Is that trade rumoured or are you just listing it as a possible one? 
i like miles on our team but i don't understand why cleveland would want troy.. they have lebron, ollie & bremer and they already have an undersized guard in wagner..


----------



## sheefo13 (Jul 13, 2002)

the trade could go many ways, the main people in the trade are defentaly darius and troy. the could swap troy and quincy lewis for darius miles and j r bremer. i really dont like the idea of that happening unless we got big z in the trade by adding big z for ervin and trenton hassell. 
i just hope that troy and wally are back before new years.


----------



## docj_18 (Jun 5, 2003)

According to NBA Shootaround on ESPN tonight, Wally isn't due back until late January now, possibly early Febuary.


----------



## KJay (Sep 22, 2002)

damn that's rough


----------



## PetroToZoran (Jul 2, 2003)

Any updates on Wally lately?


----------



## JonMatrix (Apr 8, 2003)

*Another Glen Rice?*

I remember a few years back Glen Rice had a foot problem similar to the one Wally has now. He didn't sit out as long as he should have and it got worse to the point where he went from a guy who could drive and shoot to a slow footed jumpshooter. It worked out for him at first because he was playing with Shaq and Kobe but after that his career went way downhill. 
But I think he should sit out at least until March to make sure his foot is healed....you don't want a Grant Hill type situation on your hands. And also....HIRE A NEW TRAINING STAFF! Their track record hasn't been very good recently....Hudson's ankle,Wally's foot, and Kandi's knee.
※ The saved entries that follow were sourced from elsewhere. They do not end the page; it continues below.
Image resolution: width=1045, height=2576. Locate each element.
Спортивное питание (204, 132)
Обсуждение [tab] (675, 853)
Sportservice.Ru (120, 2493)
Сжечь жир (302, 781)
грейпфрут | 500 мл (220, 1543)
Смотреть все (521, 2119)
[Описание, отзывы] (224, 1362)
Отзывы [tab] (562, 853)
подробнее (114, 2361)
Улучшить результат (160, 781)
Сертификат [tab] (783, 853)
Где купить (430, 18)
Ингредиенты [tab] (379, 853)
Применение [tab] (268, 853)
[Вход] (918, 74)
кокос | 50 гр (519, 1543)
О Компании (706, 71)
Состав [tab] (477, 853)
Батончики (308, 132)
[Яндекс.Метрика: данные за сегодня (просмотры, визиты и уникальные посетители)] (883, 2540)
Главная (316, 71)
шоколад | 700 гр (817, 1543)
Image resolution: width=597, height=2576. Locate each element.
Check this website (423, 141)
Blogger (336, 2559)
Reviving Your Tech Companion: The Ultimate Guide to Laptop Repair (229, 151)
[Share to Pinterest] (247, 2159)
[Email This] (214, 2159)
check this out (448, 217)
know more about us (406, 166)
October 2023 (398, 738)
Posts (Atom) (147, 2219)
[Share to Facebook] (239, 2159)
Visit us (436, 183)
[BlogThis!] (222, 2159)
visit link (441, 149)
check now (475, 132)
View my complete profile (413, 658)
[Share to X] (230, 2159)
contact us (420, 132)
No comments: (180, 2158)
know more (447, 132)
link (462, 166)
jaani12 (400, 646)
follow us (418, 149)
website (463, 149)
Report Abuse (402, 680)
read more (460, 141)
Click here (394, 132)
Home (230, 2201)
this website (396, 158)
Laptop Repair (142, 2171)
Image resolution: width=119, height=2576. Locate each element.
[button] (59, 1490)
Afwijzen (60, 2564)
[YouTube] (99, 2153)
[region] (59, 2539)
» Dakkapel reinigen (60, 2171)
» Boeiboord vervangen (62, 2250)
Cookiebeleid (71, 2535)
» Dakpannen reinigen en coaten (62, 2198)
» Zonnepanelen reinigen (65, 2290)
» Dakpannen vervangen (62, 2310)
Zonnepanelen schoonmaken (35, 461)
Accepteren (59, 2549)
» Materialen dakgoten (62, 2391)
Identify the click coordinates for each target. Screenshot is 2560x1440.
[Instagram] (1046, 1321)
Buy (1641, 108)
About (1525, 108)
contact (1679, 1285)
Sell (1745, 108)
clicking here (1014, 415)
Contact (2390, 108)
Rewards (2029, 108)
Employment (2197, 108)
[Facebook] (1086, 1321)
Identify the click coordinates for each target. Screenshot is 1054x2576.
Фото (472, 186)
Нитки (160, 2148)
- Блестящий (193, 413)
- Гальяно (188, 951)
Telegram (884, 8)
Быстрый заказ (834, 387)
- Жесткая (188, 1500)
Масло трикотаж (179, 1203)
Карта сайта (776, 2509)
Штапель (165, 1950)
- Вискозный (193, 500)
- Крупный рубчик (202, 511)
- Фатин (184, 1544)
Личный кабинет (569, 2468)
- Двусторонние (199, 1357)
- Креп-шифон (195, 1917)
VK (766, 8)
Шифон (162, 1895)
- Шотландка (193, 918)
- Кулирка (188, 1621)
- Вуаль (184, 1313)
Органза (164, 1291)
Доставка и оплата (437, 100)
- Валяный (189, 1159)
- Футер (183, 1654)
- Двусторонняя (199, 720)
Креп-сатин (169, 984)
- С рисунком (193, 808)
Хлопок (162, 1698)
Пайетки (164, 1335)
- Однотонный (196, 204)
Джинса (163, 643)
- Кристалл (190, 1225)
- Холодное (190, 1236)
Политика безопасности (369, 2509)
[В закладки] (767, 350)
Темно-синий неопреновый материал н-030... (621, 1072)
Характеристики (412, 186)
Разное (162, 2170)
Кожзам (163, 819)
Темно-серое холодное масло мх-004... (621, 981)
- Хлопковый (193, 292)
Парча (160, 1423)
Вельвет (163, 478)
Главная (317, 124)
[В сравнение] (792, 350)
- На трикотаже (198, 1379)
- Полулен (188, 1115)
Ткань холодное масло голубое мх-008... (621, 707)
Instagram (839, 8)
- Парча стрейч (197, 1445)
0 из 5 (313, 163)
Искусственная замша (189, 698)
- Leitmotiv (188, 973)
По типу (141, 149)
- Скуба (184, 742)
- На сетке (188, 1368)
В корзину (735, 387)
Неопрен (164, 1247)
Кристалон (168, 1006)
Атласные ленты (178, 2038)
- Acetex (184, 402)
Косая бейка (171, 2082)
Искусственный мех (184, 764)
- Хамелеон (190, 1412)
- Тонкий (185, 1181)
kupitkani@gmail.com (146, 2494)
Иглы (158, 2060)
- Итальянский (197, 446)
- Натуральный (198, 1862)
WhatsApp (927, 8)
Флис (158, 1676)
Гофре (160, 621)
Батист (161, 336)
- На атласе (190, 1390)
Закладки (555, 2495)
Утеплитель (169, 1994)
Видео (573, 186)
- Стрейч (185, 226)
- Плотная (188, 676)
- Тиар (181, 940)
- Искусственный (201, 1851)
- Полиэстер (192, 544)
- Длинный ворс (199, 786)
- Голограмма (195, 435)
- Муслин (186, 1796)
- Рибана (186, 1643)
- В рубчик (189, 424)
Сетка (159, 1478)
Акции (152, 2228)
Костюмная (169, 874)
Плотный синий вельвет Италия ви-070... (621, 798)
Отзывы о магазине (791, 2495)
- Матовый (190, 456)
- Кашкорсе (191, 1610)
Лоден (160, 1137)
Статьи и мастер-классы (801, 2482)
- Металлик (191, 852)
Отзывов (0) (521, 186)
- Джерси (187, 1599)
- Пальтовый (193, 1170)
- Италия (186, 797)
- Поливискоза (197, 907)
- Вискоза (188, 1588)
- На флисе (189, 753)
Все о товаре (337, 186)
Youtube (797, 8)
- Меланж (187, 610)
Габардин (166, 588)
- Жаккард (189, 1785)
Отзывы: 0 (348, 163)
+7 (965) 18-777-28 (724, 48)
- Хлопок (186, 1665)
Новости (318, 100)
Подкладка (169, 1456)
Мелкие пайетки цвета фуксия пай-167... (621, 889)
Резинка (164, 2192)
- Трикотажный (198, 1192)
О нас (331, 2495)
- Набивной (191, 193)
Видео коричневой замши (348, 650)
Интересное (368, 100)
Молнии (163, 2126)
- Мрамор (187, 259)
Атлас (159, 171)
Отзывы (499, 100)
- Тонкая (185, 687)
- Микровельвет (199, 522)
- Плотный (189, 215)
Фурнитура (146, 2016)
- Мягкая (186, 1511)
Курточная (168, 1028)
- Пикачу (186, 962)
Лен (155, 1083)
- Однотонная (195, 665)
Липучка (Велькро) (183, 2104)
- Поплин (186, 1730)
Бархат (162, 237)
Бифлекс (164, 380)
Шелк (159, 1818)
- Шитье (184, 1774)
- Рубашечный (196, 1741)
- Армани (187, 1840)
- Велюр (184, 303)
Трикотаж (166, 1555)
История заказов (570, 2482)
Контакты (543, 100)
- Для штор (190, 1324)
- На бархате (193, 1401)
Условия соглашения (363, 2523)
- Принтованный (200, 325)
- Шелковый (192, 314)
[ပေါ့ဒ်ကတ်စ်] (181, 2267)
All were told they were ready to play long before they should have. And all had to go to other doctors outside of the organization to figure out what was really going on with their respective injures.


----------



## kaniffmn (Jul 29, 2003)

it's time to look into trading wally. this is ridiculous. is ronald murray available????


----------



## Nashdaddy25 (Jan 13, 2004)

the wolves need a starting SF? man i must have been watching retro film of Spree. Hassell is a good enough 2 for us. Miles can start here at the 3? thats rediculous!!! the clips and cavs he didnt even start for, 2 horrible franchises, and he is gonna start on a top team. Hudson shouldnt be traded, he is out Nick Van Exel that the mavs used so well last year off the bench. Wally should be traded. The guy can only do one thing, Shoot, and he doesnt even do that that well. No defense, cant dribble, cant pass, the man is one dimentional. Look at what Devean George made him look like last year in the playoffs. If we were to trade Hud, it better be for a Ronald Murry, and pg off the bench that can score and play for us in the playoffs. If miles comes here for hud, that will rival Minny sending Ray Allen for marbury in the 98 draft, minny drafting that point guard from spain(he played last year, dont remember his name, he sucked), and signing Joe Smith under the table as the dumbest move in franchise history.


----------



## Nashdaddy25 (Jan 13, 2004)

and i hear the wolves are supose to have the sensational six after the break, which could mean all will sit out til then(Wally, hud and kandi)


----------



## sheefo13 (Jul 13, 2002)

murray can score but in his dictionary, there is nothing called defense.


----------



## Nashdaddy25 (Jan 13, 2004)

Does wally play D? that would be the only trade i would send hud in. Hud for miles is horrible. why give up our back up pg for a player that hasnt proven what he can do yet to sit behind spree and trent? the wolves should move someone, and his name is wally.


----------



## Peja Vu (Jun 9, 2002)

Szczerbiak gets cast off, vows to fit in


----------



## Devestata (May 29, 2002)

Hopefully, he'll be able to contribute somewhat to the team when he comes back. He probably won't be able to go full force for a while, he's got to make sure he doesn't reinjure his foot. When he is back and ready to play starter minutes, it should give us a boost of depth.


----------